"Choosing Which Country to Adopt From (Twice)"

How did I change from wanting a child who looks like me to insisting on one who doesn't?

Deciding Where to Adopt From

Growing up in a mostly white, Midwestern town in the late 1970s and early 80s, watching reruns of The Donna Reed Show and Leave It to Beaver, I figured I would finish school, find a girl to marry, buy a little house with a white picket fence, and have a couple of kids who looked like me. This was the middle-class American dream, and at the time it never occurred to me that life would turn out any other way.

But life is funny.

I found the girl, we got married, eventually bought a house—sans picket fence—and settled into a comfortable life. We were young and had plenty of years ahead of us; we knew we would eventually be blessed with children, so we decided to let nature run its course. But two years turned to 12 and still we were childless. A trip to the doctor and a few tests revealed that nature was not on our side, and we had to choose a new path to follow: IVF, adoption, or living childless. We had been living childless long enough to know that wasn’t what we wanted, and after weighing the risk-to-reward ratio for IVF, we quickly dismissed that option, too. We decided that international adoption was the route we would take to become a family.

Revising My Vision of Family

While this was an exciting time in our lives, my excitement was tempered somewhat by the realization that I would never have a child who looked like me. It’s hard to explain that feeling—it wasn’t a deal-breaker, or we might have tried IVF. It was sort of an abstract, melancholy “what if” that was tinged with guilt just for having the thought. Though I still occasionally wonder what our biological children might have looked like, any lingering disappointment has long since faded into the back of my mind. Manu is my son, and while he might not look like me, I can begin to see my influence manifested in his personality—and I think that is more important than passing on physical traits.

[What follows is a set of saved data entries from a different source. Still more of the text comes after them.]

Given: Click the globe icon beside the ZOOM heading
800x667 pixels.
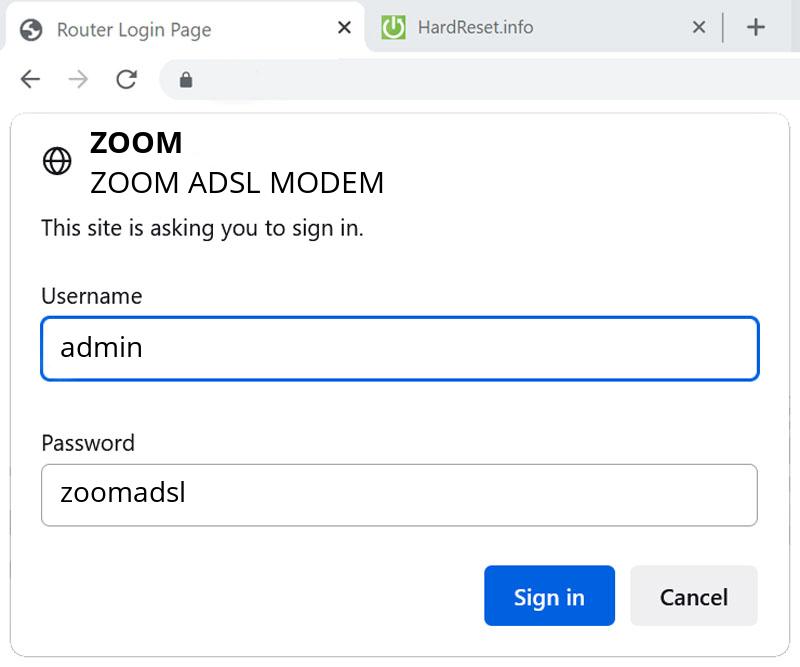Looking at the screenshot, I should pyautogui.click(x=57, y=161).
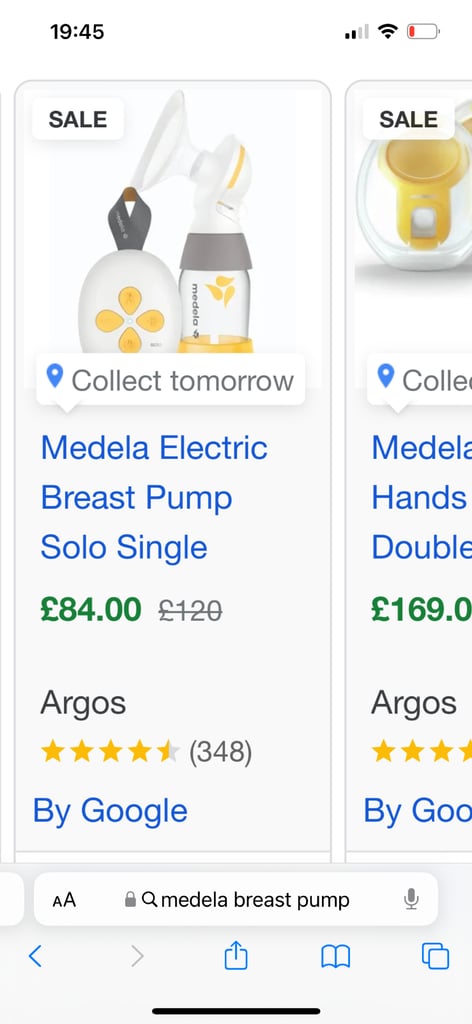This screenshot has height=1024, width=472.
Task: Open the bookmarks book icon
Action: [336, 957]
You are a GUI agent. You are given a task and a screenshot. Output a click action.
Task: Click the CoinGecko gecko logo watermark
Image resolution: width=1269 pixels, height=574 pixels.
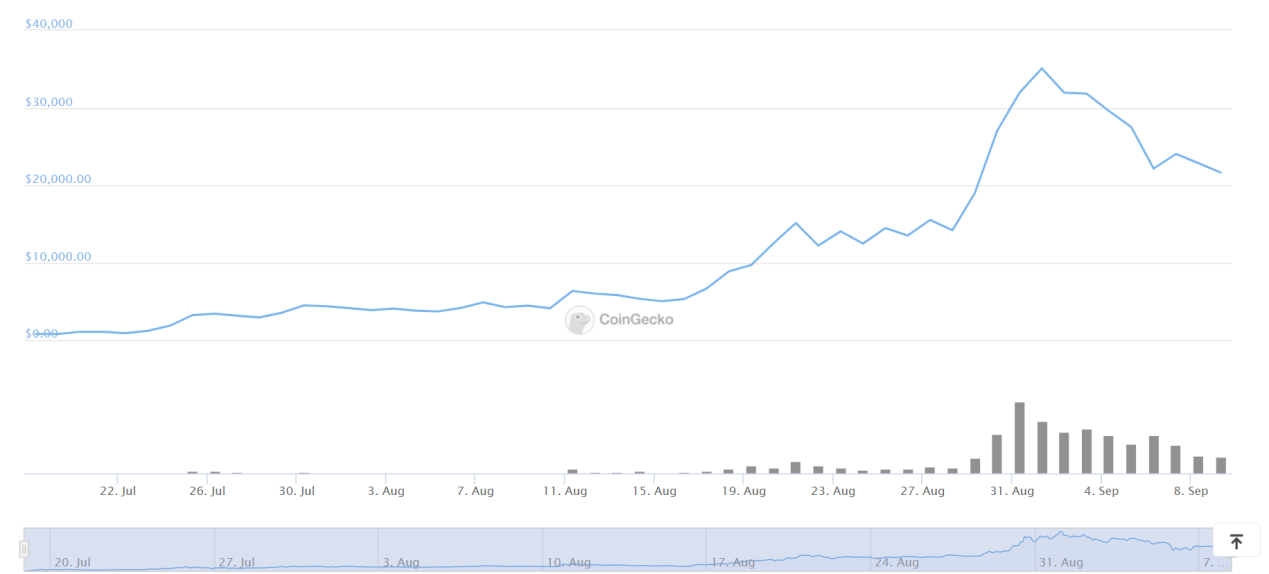pyautogui.click(x=579, y=320)
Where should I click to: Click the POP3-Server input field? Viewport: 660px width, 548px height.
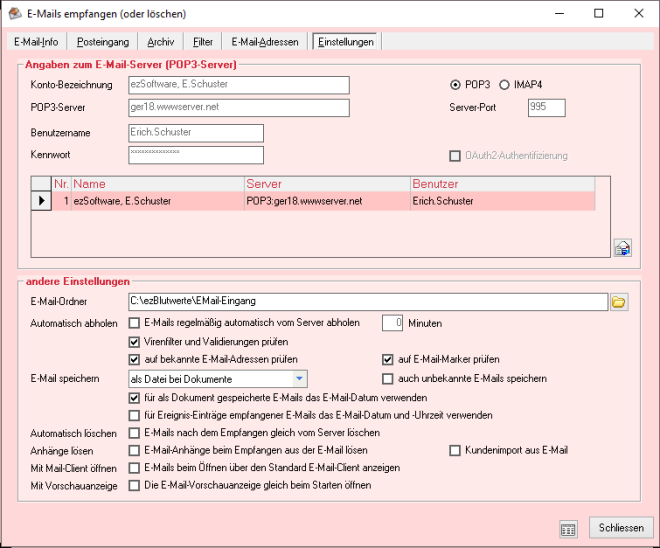[238, 108]
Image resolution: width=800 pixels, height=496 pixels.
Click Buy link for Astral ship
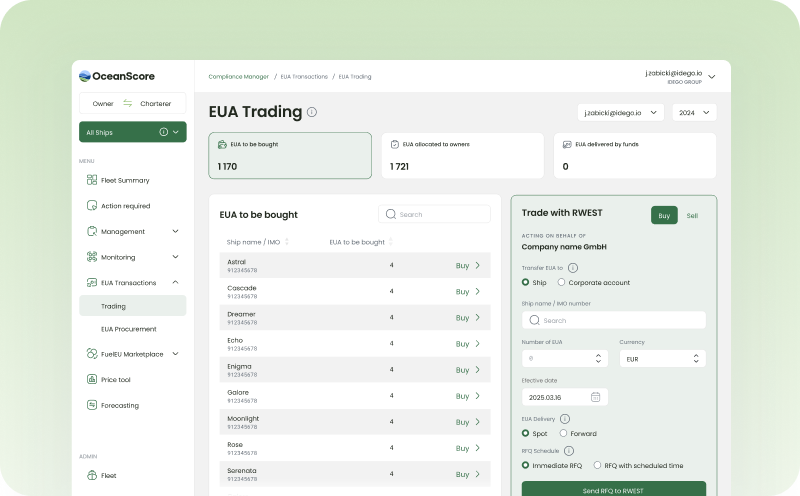pos(468,265)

Soon after we adopted Manu from India, we began to envision our future family. We assumed that we would adopt again from India, probably from the same children’s home. Manu and our future child would both be adoptees in a hyper-visible family, so we wanted them to have a common bond as they grew up together. We also love the culture of India, so it seemed the obvious choice.

New Choices

A year or so ago, due to frustrations with the Indian adoption authorities and the increasing difficulty in placing special-needs children, Manu’s children’s home stopped facilitating adoptions. My wife and I were discouraged by this news, as we have fond memories of our time there, and wanted desperately to return for our next adoption. We took some comfort in the belief that we would at least be able to adopt again from India, possibly from the same region where Manu was born.

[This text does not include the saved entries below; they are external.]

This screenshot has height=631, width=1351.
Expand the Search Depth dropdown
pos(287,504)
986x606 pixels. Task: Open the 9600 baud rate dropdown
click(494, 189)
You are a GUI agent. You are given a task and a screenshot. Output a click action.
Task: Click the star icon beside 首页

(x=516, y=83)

But bureaucracy never fails to disappoint, and India has stopped accepting new dossiers while it overhauls its entire adoption system. This should be a good thing in the long run for facilitating timelier, more transparent adoptions, but in the meantime, our agency has shuttered its India program, and others are forecasting a three- to four-year wait for any child. This has been a blow to our plans, as we do not have the time to wait, and the idea of not being able to adopt from India again bothers me more than not being able to have a biological child.

Life is funny.

So, again, we’ve had to make a choice: to remain a one-child family or to choose a different country? Of course, we chose a different country! Through adoption, we can make choices as to how our family is formed, and while it wouldn’t have mattered before, this time we need to take Manu’s interests into consideration. We don’t want to isolate Manu or to make him feel that he stands out more than he already does. If we can’t give him an Indian sibling, at least he’ll have a brother or sister whose journey will resemble his. Maybe this matters, and maybe it doesn’t, but it rings true to our sensibilities as parents. So I’ve changed from wanting a child who looks like me to insisting on one who doesn’t; that is the great irony of our situation.

We will proceed by becoming a multi-multi-cultural family. Just as with Manu, we will love our next child unconditionally, and when all is said and done, none of this will have mattered.